* _EXERCISE_
Reproduce the data below, changing every "Instruction" to "Command" and leaving everything else untouched.

Extracted data
***

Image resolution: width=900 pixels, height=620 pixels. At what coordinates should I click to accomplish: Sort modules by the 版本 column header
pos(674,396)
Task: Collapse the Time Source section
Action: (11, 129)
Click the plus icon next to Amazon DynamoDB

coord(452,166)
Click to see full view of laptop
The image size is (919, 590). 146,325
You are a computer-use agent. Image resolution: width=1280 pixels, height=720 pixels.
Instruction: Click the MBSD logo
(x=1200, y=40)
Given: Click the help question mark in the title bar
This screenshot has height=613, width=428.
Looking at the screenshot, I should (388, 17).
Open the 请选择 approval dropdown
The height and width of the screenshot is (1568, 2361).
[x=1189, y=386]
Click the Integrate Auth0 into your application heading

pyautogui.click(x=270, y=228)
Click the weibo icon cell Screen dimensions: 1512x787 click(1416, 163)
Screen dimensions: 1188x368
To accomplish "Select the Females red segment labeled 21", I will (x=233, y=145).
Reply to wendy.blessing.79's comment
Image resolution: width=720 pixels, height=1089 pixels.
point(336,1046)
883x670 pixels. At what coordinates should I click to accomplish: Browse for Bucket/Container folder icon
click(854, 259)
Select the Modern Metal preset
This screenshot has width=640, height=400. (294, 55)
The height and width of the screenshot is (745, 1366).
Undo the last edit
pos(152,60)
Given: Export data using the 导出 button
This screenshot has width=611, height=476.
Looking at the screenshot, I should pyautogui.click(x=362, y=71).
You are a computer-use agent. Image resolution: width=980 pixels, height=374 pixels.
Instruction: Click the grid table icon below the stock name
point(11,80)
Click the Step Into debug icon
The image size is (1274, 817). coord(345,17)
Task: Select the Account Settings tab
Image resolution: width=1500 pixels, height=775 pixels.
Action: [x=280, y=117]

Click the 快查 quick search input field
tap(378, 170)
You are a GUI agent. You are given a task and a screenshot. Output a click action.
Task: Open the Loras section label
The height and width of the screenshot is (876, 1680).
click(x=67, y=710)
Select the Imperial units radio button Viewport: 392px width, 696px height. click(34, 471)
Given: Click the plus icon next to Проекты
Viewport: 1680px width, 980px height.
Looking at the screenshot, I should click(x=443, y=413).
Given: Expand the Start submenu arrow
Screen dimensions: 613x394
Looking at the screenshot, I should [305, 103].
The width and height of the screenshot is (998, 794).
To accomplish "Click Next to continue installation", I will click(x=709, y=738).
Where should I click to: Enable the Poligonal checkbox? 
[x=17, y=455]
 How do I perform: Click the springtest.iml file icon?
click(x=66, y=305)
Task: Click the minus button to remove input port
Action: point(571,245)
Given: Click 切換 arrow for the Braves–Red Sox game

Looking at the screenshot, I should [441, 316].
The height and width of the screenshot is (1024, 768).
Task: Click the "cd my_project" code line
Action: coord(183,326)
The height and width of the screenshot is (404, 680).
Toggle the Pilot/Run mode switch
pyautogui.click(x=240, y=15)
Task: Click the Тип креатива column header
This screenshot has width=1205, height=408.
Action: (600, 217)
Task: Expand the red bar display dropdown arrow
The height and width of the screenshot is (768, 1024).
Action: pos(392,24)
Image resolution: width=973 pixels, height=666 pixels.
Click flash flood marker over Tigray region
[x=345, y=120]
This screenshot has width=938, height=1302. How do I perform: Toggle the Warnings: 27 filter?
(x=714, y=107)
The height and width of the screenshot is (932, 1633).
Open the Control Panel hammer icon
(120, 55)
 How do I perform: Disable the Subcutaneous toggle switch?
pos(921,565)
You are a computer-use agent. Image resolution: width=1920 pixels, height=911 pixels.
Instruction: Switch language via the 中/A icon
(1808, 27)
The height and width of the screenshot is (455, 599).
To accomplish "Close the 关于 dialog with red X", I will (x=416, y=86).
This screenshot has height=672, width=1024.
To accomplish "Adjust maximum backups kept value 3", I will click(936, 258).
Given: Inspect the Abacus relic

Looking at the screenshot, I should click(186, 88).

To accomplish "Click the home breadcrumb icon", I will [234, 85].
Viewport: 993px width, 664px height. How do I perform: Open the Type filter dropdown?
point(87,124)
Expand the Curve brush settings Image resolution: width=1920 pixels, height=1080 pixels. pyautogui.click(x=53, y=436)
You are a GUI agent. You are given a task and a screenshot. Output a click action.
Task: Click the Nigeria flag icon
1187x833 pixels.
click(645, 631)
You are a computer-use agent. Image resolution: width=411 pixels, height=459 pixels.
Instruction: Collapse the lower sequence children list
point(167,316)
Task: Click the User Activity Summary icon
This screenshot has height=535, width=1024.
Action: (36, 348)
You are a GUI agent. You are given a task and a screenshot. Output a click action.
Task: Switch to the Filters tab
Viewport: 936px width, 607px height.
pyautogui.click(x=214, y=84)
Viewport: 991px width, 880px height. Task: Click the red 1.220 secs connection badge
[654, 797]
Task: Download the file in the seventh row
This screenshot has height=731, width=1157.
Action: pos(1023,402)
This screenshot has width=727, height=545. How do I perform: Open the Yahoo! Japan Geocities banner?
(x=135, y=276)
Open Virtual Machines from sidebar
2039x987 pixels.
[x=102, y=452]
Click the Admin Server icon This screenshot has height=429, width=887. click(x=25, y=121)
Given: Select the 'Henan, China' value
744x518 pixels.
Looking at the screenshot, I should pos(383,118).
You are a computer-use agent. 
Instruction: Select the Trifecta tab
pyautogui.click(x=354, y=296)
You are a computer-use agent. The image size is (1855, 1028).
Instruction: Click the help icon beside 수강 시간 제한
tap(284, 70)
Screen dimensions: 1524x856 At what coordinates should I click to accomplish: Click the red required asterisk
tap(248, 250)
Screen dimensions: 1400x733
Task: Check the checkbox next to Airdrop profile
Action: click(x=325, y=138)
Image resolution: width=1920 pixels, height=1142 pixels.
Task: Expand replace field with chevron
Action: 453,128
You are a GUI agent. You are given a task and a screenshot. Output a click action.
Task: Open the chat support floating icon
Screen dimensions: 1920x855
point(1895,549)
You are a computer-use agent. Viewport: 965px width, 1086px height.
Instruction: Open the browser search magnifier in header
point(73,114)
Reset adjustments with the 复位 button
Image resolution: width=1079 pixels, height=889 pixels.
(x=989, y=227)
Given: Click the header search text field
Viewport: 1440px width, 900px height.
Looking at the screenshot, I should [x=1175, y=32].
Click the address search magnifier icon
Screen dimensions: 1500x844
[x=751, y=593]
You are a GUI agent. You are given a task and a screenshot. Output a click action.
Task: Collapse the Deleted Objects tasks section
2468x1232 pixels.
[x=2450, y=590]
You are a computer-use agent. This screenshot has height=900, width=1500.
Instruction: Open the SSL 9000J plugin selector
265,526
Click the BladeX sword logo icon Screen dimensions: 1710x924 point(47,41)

***

* _RESPONSE_
Image resolution: width=900 pixels, height=620 pixels. At what coordinates should I click to accomplish: Sort modules by the 版本 column header
pos(674,396)
Task: Collapse the Time Source section
Action: (11, 129)
Click the plus icon next to Amazon DynamoDB

coord(452,166)
Click to see full view of laptop
The image size is (919, 590). 146,325
You are a computer-use agent. Image resolution: width=1280 pixels, height=720 pixels.
Command: Click the MBSD logo
(x=1200, y=40)
Given: Click the help question mark in the title bar
This screenshot has height=613, width=428.
Looking at the screenshot, I should (388, 17).
Open the 请选择 approval dropdown
The height and width of the screenshot is (1568, 2361).
[x=1189, y=386]
Click the Integrate Auth0 into your application heading

pyautogui.click(x=270, y=228)
Click the weibo icon cell Screen dimensions: 1512x787 click(1416, 163)
Screen dimensions: 1188x368
To accomplish "Select the Females red segment labeled 21", I will (x=233, y=145).
Reply to wendy.blessing.79's comment
Image resolution: width=720 pixels, height=1089 pixels.
point(336,1046)
883x670 pixels. At what coordinates should I click to accomplish: Browse for Bucket/Container folder icon
click(854, 259)
Select the Modern Metal preset
This screenshot has width=640, height=400. (294, 55)
The height and width of the screenshot is (745, 1366).
Undo the last edit
pos(152,60)
Given: Export data using the 导出 button
This screenshot has width=611, height=476.
Looking at the screenshot, I should pyautogui.click(x=362, y=71).
You are a computer-use agent. Image resolution: width=980 pixels, height=374 pixels.
Command: Click the grid table icon below the stock name
point(11,80)
Click the Step Into debug icon
The image size is (1274, 817). coord(345,17)
Task: Select the Account Settings tab
Image resolution: width=1500 pixels, height=775 pixels.
Action: [x=280, y=117]

Click the 快查 quick search input field
tap(378, 170)
You are a GUI agent. You are given a task and a screenshot. Output a click action.
Task: Open the Loras section label
The height and width of the screenshot is (876, 1680).
click(x=67, y=710)
Select the Imperial units radio button Viewport: 392px width, 696px height. click(34, 471)
Given: Click the plus icon next to Проекты
Viewport: 1680px width, 980px height.
Looking at the screenshot, I should click(x=443, y=413).
Given: Expand the Start submenu arrow
Screen dimensions: 613x394
Looking at the screenshot, I should [305, 103].
The width and height of the screenshot is (998, 794).
To accomplish "Click Next to continue installation", I will click(x=709, y=738).
Where should I click to: Enable the Poligonal checkbox? 
[x=17, y=455]
 How do I perform: Click the springtest.iml file icon?
click(x=66, y=305)
Task: Click the minus button to remove input port
Action: point(571,245)
Given: Click 切換 arrow for the Braves–Red Sox game

Looking at the screenshot, I should [441, 316].
The height and width of the screenshot is (1024, 768).
Task: Click the "cd my_project" code line
Action: coord(183,326)
The height and width of the screenshot is (404, 680).
Toggle the Pilot/Run mode switch
pyautogui.click(x=240, y=15)
Task: Click the Тип креатива column header
This screenshot has width=1205, height=408.
Action: (600, 217)
Task: Expand the red bar display dropdown arrow
The height and width of the screenshot is (768, 1024).
Action: pos(392,24)
Image resolution: width=973 pixels, height=666 pixels.
Click flash flood marker over Tigray region
[x=345, y=120]
This screenshot has width=938, height=1302. How do I perform: Toggle the Warnings: 27 filter?
(x=714, y=107)
The height and width of the screenshot is (932, 1633).
Open the Control Panel hammer icon
(120, 55)
 How do I perform: Disable the Subcutaneous toggle switch?
pos(921,565)
You are a computer-use agent. Image resolution: width=1920 pixels, height=911 pixels.
Command: Switch language via the 中/A icon
(1808, 27)
The height and width of the screenshot is (455, 599).
To accomplish "Close the 关于 dialog with red X", I will (x=416, y=86).
This screenshot has height=672, width=1024.
To accomplish "Adjust maximum backups kept value 3", I will click(936, 258).
Given: Inspect the Abacus relic

Looking at the screenshot, I should click(186, 88).

To accomplish "Click the home breadcrumb icon", I will [234, 85].
Viewport: 993px width, 664px height. How do I perform: Open the Type filter dropdown?
point(87,124)
Expand the Curve brush settings Image resolution: width=1920 pixels, height=1080 pixels. pyautogui.click(x=53, y=436)
You are a GUI agent. You are given a task and a screenshot. Output a click action.
Task: Click the Nigeria flag icon
1187x833 pixels.
click(645, 631)
You are a computer-use agent. Image resolution: width=411 pixels, height=459 pixels.
Command: Collapse the lower sequence children list
point(167,316)
Task: Click the User Activity Summary icon
This screenshot has height=535, width=1024.
Action: (36, 348)
You are a GUI agent. You are given a task and a screenshot. Output a click action.
Task: Switch to the Filters tab
Viewport: 936px width, 607px height.
pyautogui.click(x=214, y=84)
Viewport: 991px width, 880px height. Task: Click the red 1.220 secs connection badge
[654, 797]
Task: Download the file in the seventh row
This screenshot has height=731, width=1157.
Action: pos(1023,402)
This screenshot has width=727, height=545. How do I perform: Open the Yahoo! Japan Geocities banner?
(x=135, y=276)
Open Virtual Machines from sidebar
2039x987 pixels.
[x=102, y=452]
Click the Admin Server icon This screenshot has height=429, width=887. click(x=25, y=121)
Given: Select the 'Henan, China' value
744x518 pixels.
Looking at the screenshot, I should pos(383,118).
You are a computer-use agent. 
Command: Select the Trifecta tab
pyautogui.click(x=354, y=296)
You are a computer-use agent. The image size is (1855, 1028).
Command: Click the help icon beside 수강 시간 제한
tap(284, 70)
Screen dimensions: 1524x856 At what coordinates should I click to accomplish: Click the red required asterisk
tap(248, 250)
Screen dimensions: 1400x733
Task: Check the checkbox next to Airdrop profile
Action: click(x=325, y=138)
Image resolution: width=1920 pixels, height=1142 pixels.
Task: Expand replace field with chevron
Action: 453,128
You are a GUI agent. You are given a task and a screenshot. Output a click action.
Task: Open the chat support floating icon
Screen dimensions: 1920x855
point(1895,549)
You are a computer-use agent. Viewport: 965px width, 1086px height.
Command: Open the browser search magnifier in header
point(73,114)
Reset adjustments with the 复位 button
Image resolution: width=1079 pixels, height=889 pixels.
(x=989, y=227)
Given: Click the header search text field
Viewport: 1440px width, 900px height.
Looking at the screenshot, I should [x=1175, y=32].
Click the address search magnifier icon
Screen dimensions: 1500x844
[x=751, y=593]
You are a GUI agent. You are given a task and a screenshot. Output a click action.
Task: Collapse the Deleted Objects tasks section
2468x1232 pixels.
[x=2450, y=590]
You are a computer-use agent. This screenshot has height=900, width=1500.
Command: Open the SSL 9000J plugin selector
265,526
Click the BladeX sword logo icon Screen dimensions: 1710x924 point(47,41)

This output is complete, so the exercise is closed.